REQUIRED WORK:
**a.** In the piece below on China's local-government finances, roughly how many local investment companies are there estimated to be?
**b.** Carry on the piece below about China's local-government finances, picking up after its final sentence.

DOCUMENT SECTION:
——

Fixing China’s Local-Government Finances

What strikes this Bystander as interesting about the World Bank’s latest quarterly update on China’s economy is not so much the 9.5% forecast of GDP growth for this year. A glance at any factory, wharf or store gives one an intuitive sense that the economy is outpacing last year’s 8.7% growth. All the Bank’s macro points — modest inflation risk, concern for real-estate bubble, need for more monetary tightening, correctness of fiscal neutrality, advisability of revaluing the currency — strike us as sound and unsurprising, too. What did catch our eye was the attention given to the strain on local government finances.

The central authorities have rightly increased vigilance over lending by local government investment platforms. Given China’s solid macroeconomic position, the local finance problems are unlikely to cause systemic stress. But the flow of new lending to the platforms needs to be contained and local government revenues need to become less dependent on land transaction revenues.

A huge amount of last year’ 9.6 trillion yuan of new bank-lending found its way into local government infrastructure projects. These are frequently done through captive commercial investment companies so provincial and municipal officials can get around the rudimentary system Beijing has for allocating tax revenues to provinces and cities for spending. The concern is that these investment getarounds, of which there are an estimated 3,000, won’t generate sufficient returns to pay operating and interest costs or to repay the loans taken on, leading to a rise in non-performing bank loans, especially at smaller (and weaker) regional and local banks, or leaving local governments holding the can.

——

DATASET SECTION:
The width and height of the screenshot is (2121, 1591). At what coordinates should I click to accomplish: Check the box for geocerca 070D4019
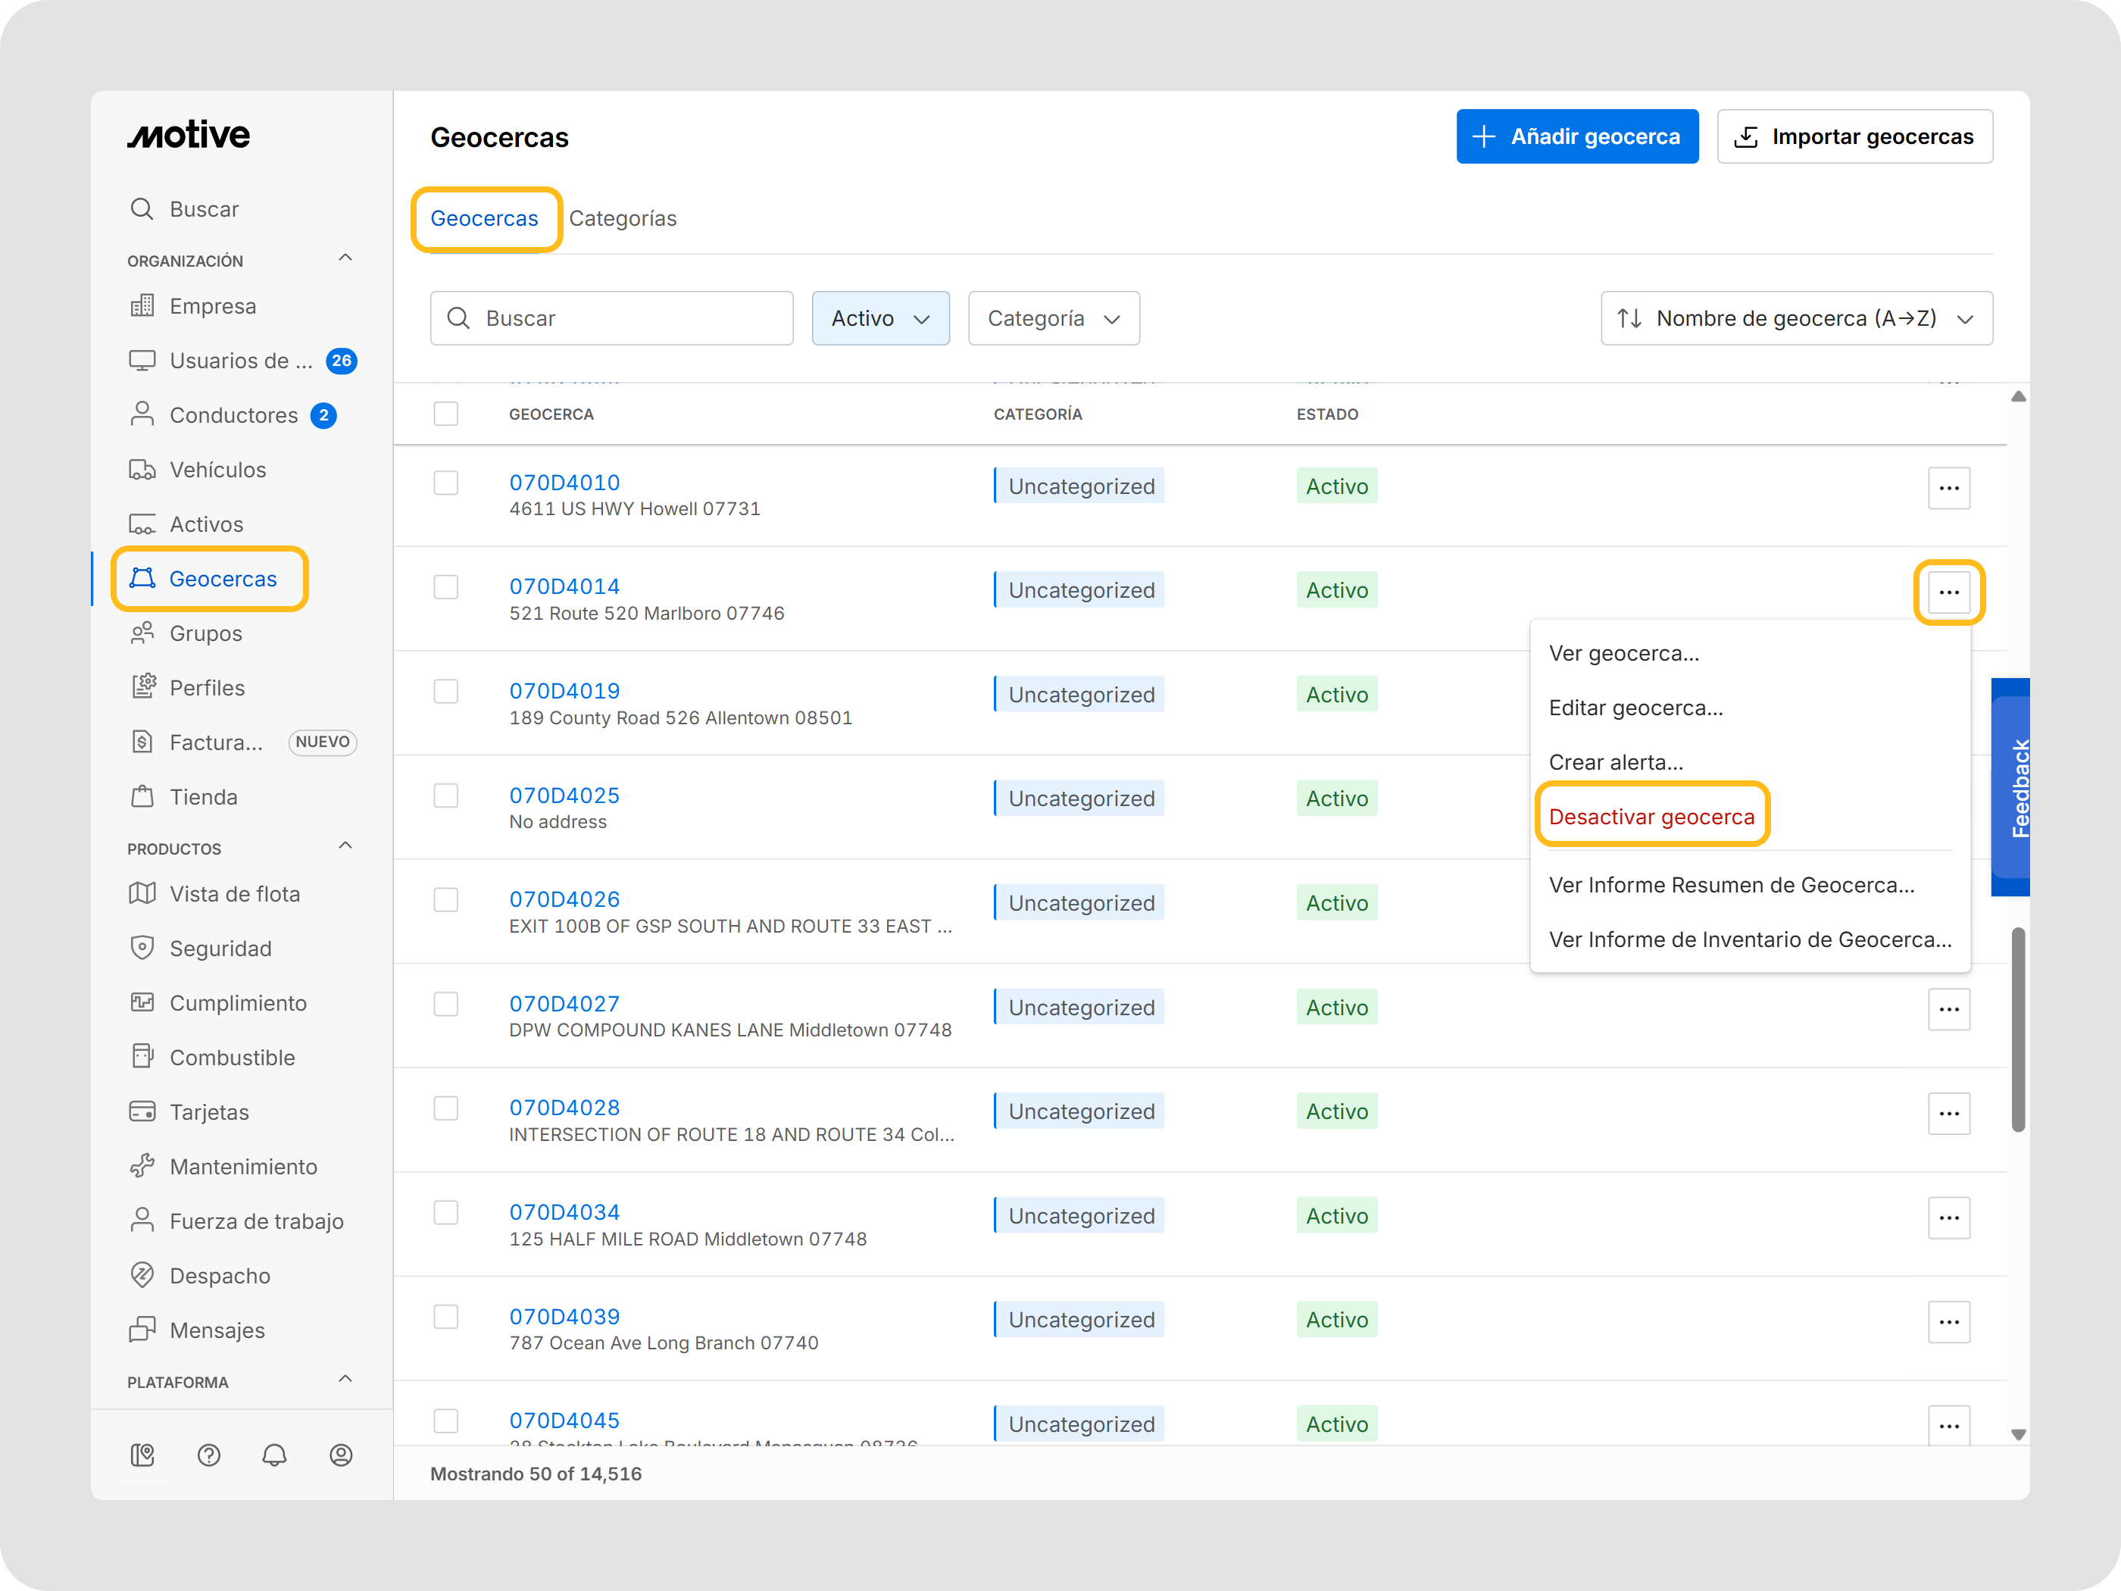[x=446, y=691]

——

PER-TASK ANSWERS:
**a.** An estimated 3,000.

**b.**
The CBRC recently estimated that their bank debt increased by RMB 1.3 trillion in 2009 to RMB 5‐6 trillion at end 2009, with estimated additional committed lines of RMB 3 trillion. The possible total of RMB 9 trillion is equal to 27 percent of GDP, while some other estimates of the total liability are even higher. However, a large portion of this debt was accumulated before 2009 and so far no systemic problems have occurred as a result of it.

Even if, as the Bank repeatedly notes, the problems won’t rise to the level of a systemic risk to the banking system, Beijing has already spent trillions of yuan this decade in cleaning out the banks’ bad-loan books and doesn’t have any apetite to do so again.  It wants to clean up and rein in local government debt growth before it becomes another bubble.

The PBC and the CBRC have both warned of potential problems and called on banks to strengthen risk assessment of lending to local government projects. Some individual banks subsequently announced increased vigilance towards this type of lending. The central government is apparently considering issuing new rules on local government guarantees, with suggestions that letters of guarantee or comfort will not be valid anymore.

Tighter administrative restrictions on circumnavigational financing through local governments’ investment units is being accompanied by giving provinces and municipalities more direct access to capital markets, including an experiment with a local-government bond market. The Bank encourages Beijing to go much further:

Reform of the intergovernmental fiscal system is needed to increase and diversify the revenue base of local governments, making it rely less on volatile land sale revenues. Moreover, local fiscal activity needs to become more transparent. It would be good to include land sale revenues and the infrastructure and urban development activity in local government budgets.

That, though, would be the work of more than one five-year plan.

Update: China Daily has an example of what can allegedly go wrong.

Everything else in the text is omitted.